**Prompt:** Copy the lines from the one containing "Click the green gift box offer icon" through the one containing "tap(75, 178)", inclusive, leaving the pictures out of your copy.

* Start *

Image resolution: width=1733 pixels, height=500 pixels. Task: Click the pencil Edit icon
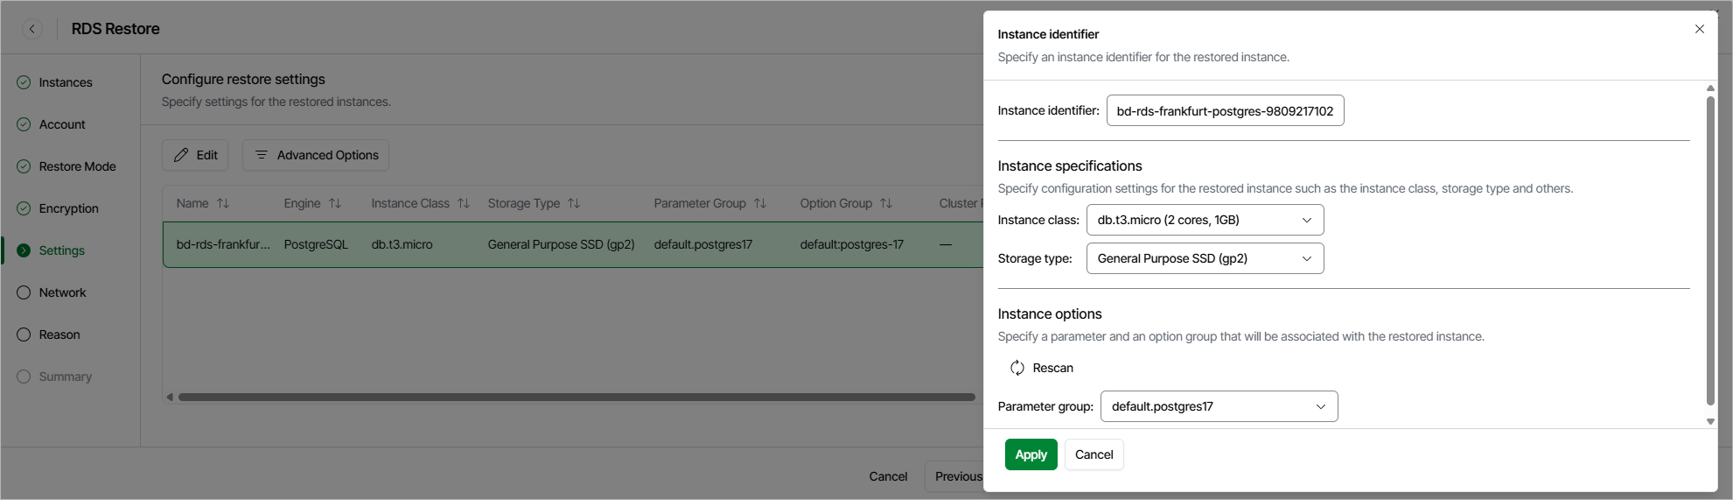181,155
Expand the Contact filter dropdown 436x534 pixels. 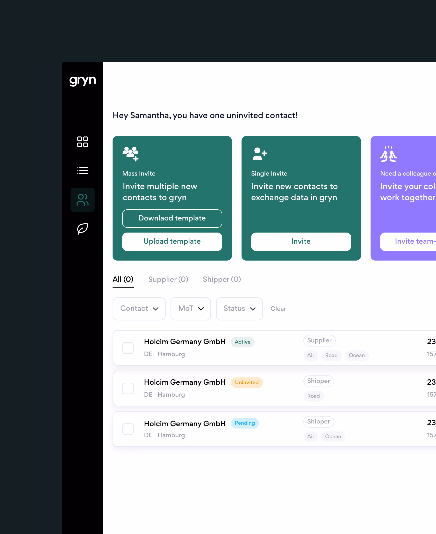(x=139, y=309)

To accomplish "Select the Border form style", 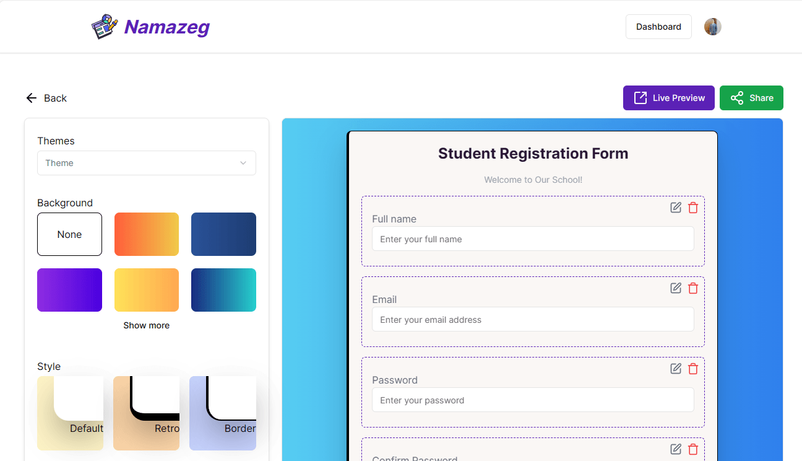I will coord(223,413).
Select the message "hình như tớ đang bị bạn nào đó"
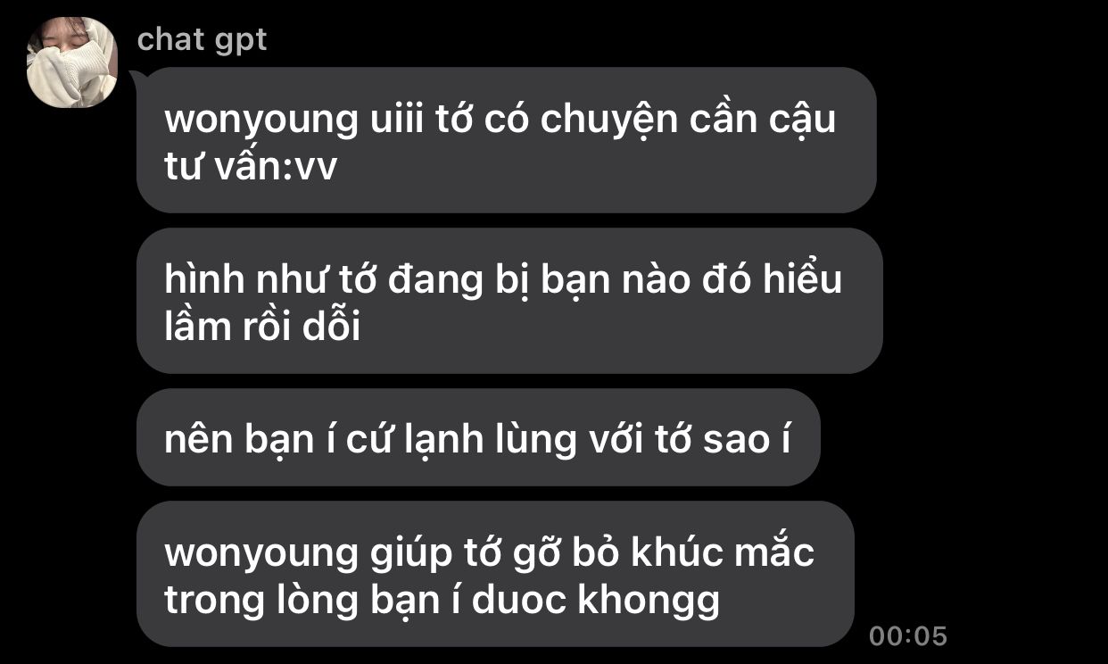1108x664 pixels. click(x=509, y=301)
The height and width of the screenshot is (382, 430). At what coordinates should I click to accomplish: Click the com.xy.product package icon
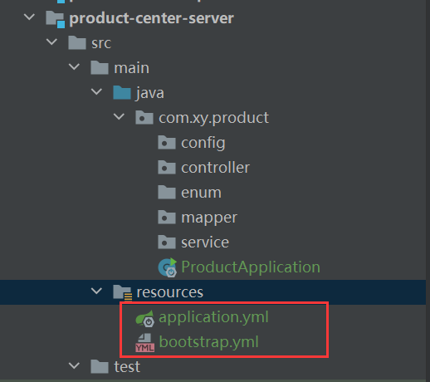144,117
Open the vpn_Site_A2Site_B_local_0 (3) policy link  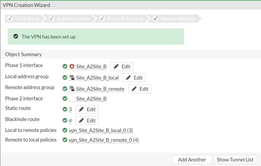click(101, 130)
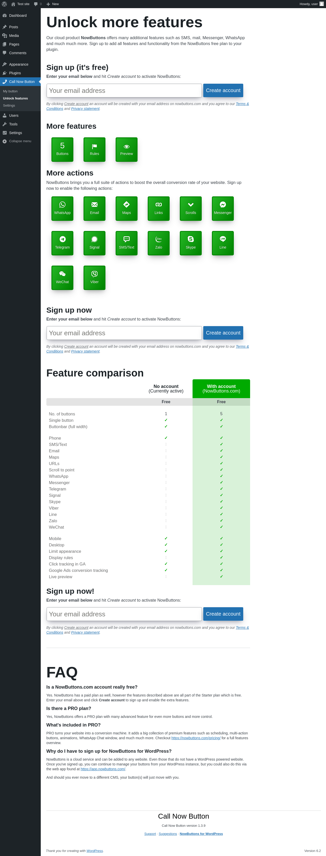Open the Plugins menu
The height and width of the screenshot is (856, 326).
click(15, 73)
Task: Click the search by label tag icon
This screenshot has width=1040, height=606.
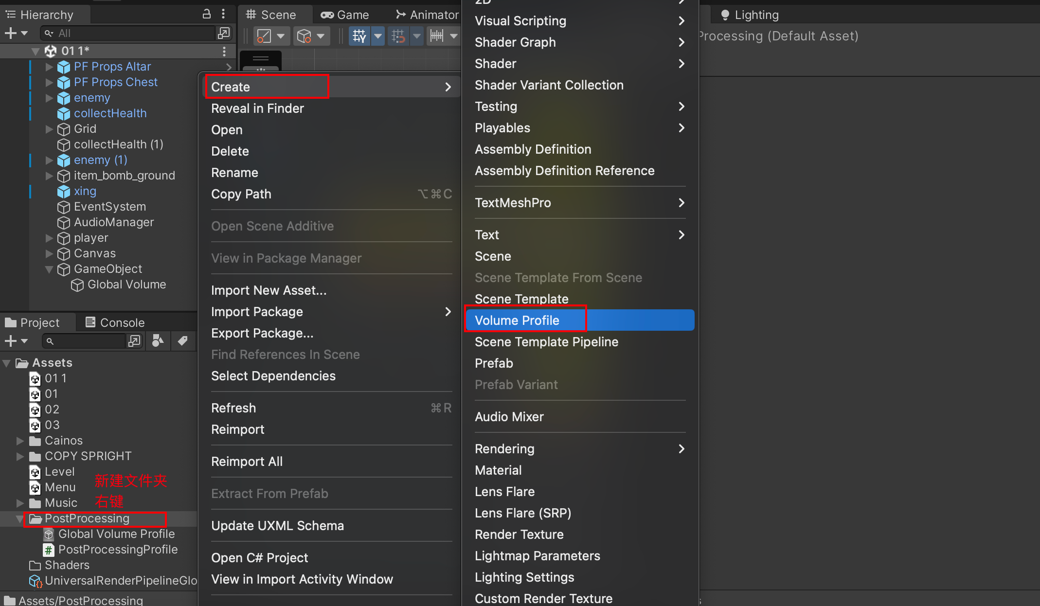Action: pyautogui.click(x=183, y=341)

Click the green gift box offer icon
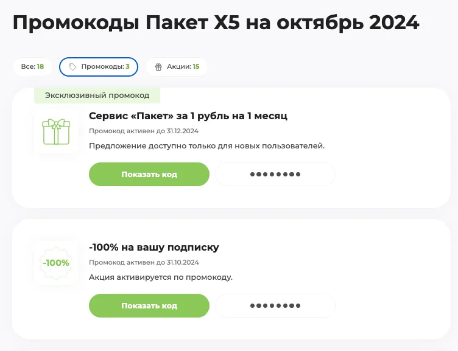coord(56,131)
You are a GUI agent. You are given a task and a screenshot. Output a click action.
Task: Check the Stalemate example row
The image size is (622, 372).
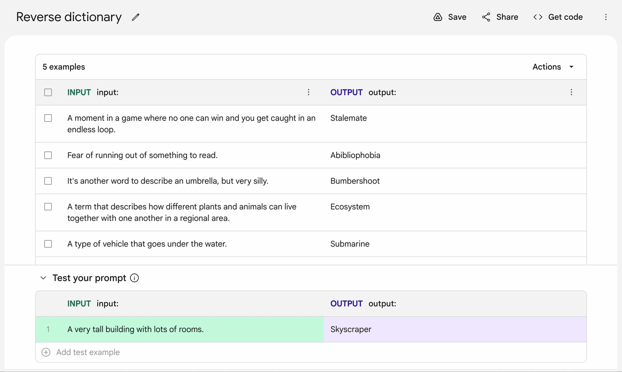click(48, 118)
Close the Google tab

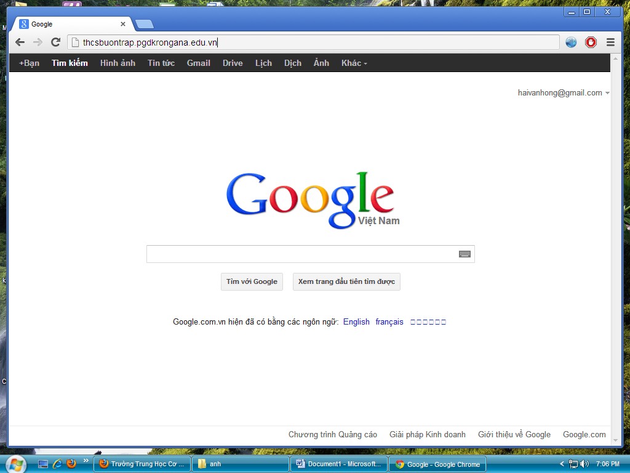tap(122, 24)
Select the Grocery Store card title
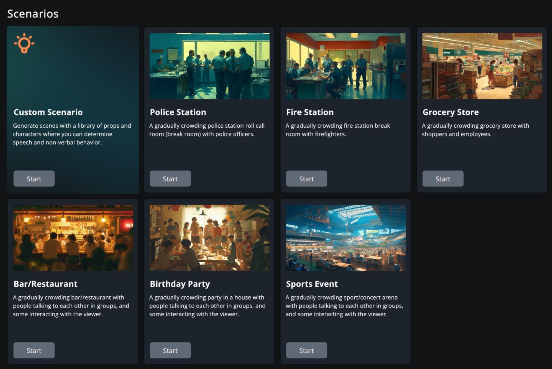This screenshot has height=369, width=552. click(x=451, y=112)
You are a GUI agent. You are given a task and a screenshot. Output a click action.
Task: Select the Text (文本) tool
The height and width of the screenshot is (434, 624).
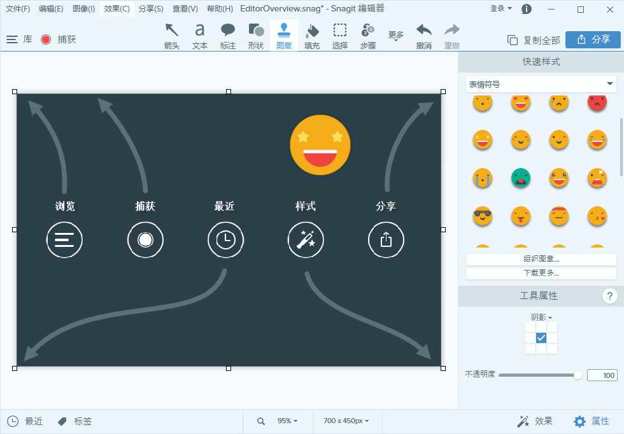pos(200,36)
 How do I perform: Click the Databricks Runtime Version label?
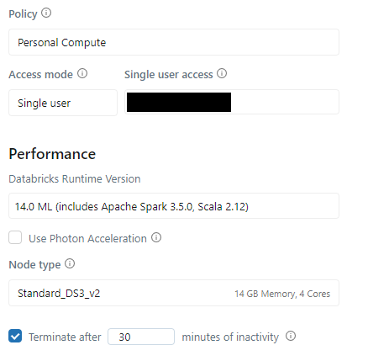tap(75, 178)
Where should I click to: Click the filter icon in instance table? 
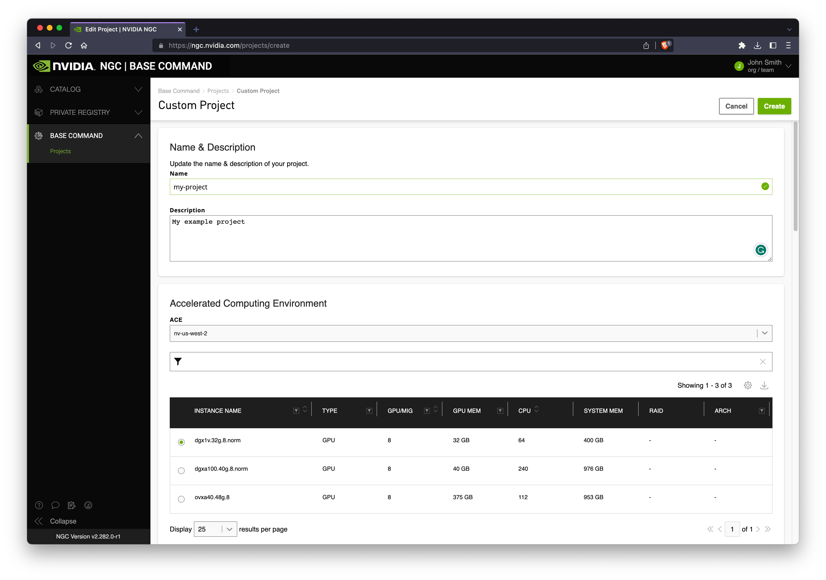[x=178, y=361]
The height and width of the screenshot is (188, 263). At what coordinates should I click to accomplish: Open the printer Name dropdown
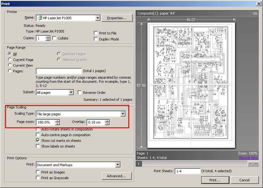98,18

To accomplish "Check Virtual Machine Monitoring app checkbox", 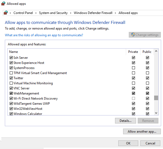I will point(11,83).
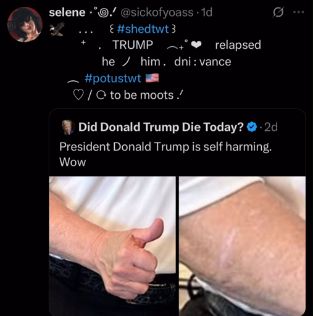Click the 1d timestamp on selene's post
This screenshot has height=316, width=313.
tap(207, 12)
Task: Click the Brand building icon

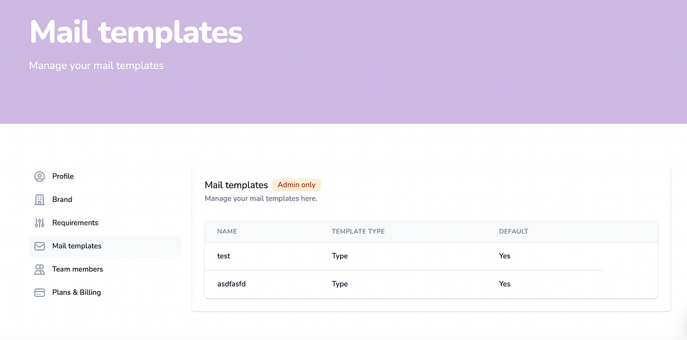Action: click(39, 200)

* End *

**Solution to the problem:**
Click the green gift box offer icon
coord(56,131)
You are a GUI agent. You are given a task and a screenshot. Output a click action.
Task: Check the Stalemate example row
The image size is (622, 372).
click(48, 118)
Close the Google tab

tap(122, 24)
Select the Grocery Store card title
This screenshot has height=369, width=552. click(x=451, y=112)
You are a GUI agent. You are given a task and a screenshot. Output a click action.
Task: Select the Text (文本) tool
The height and width of the screenshot is (434, 624).
pos(200,36)
 How do I perform: Click the Databricks Runtime Version label?
tap(75, 178)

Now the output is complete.